> To do: Look through the lines below and copy each one that includes "screenshot".

> Source material:
● ● ● ● ● ● ●

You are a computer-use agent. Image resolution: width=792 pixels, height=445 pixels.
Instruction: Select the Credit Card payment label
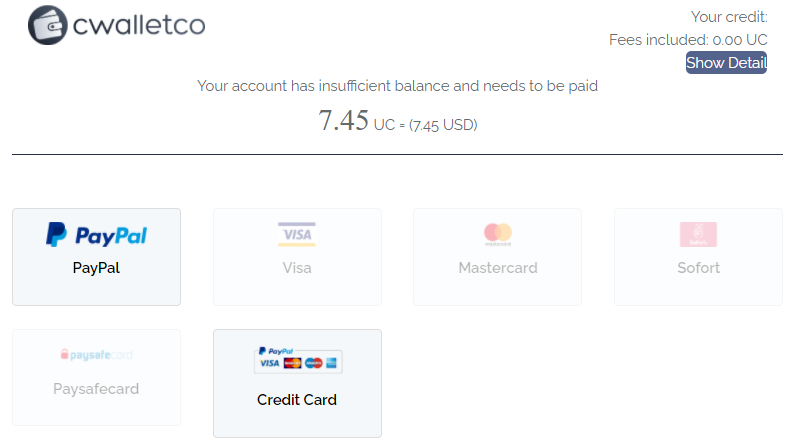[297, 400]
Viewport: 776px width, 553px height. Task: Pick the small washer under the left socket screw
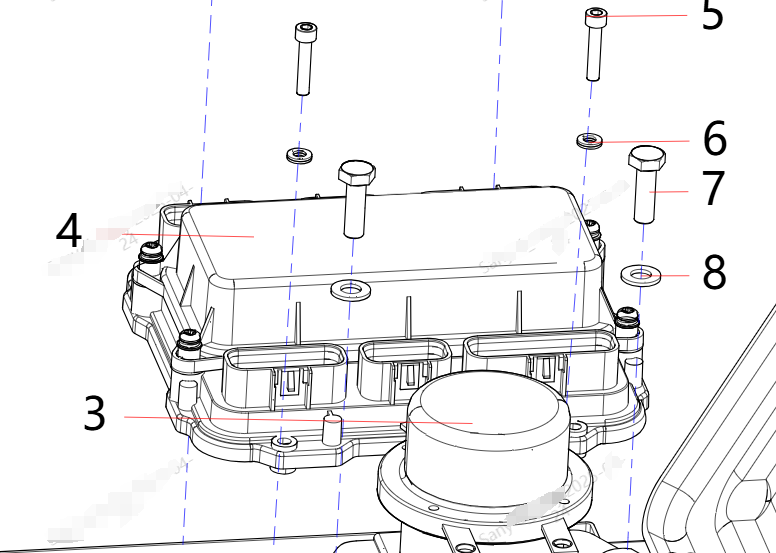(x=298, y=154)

● ● ● ● ● ● ●

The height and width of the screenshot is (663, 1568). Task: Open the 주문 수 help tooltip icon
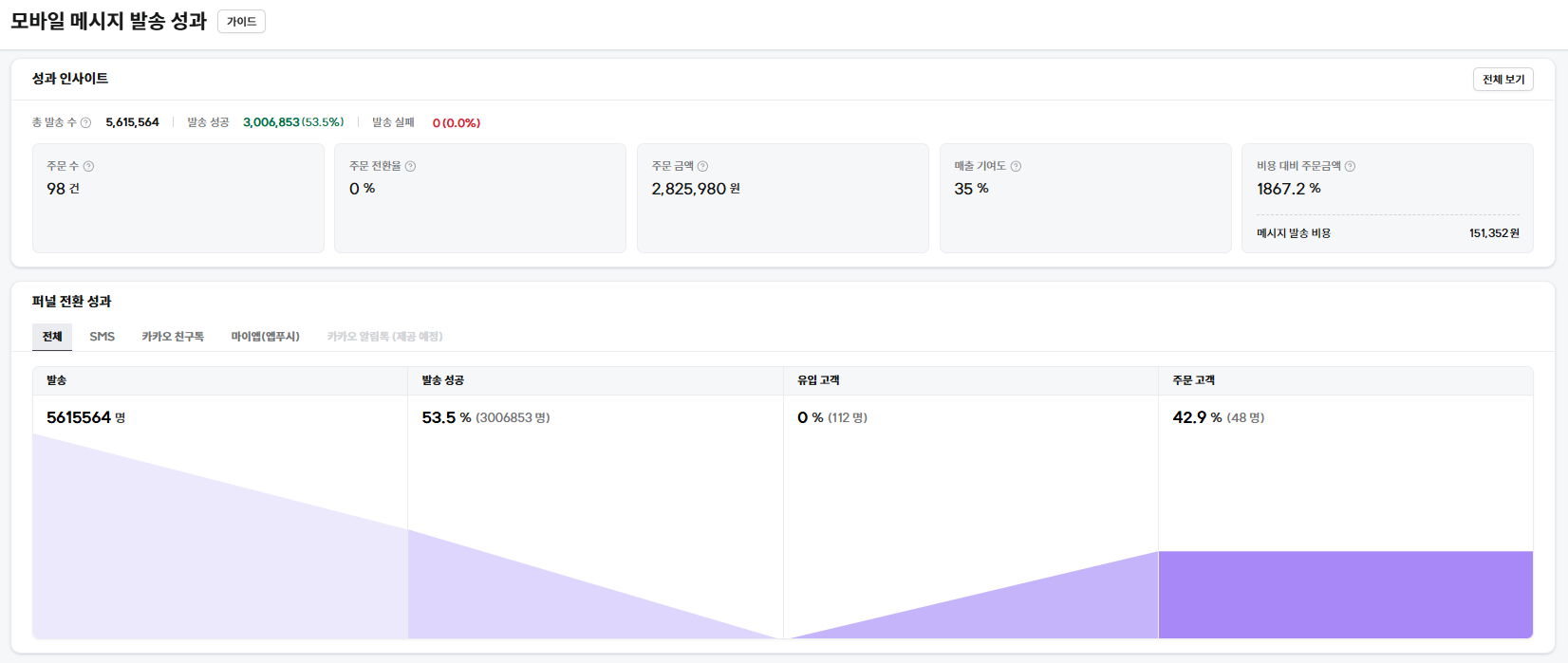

● ● ● ● ● ● ●

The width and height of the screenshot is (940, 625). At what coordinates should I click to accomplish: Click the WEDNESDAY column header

● ● ● ● ● ● ●

> Solution to this task:
The height and width of the screenshot is (663, 1568). Task: Open the 주문 수 help tooltip icon
The width and height of the screenshot is (940, 625). At what coordinates should I click to accomplish: Click the WEDNESDAY column header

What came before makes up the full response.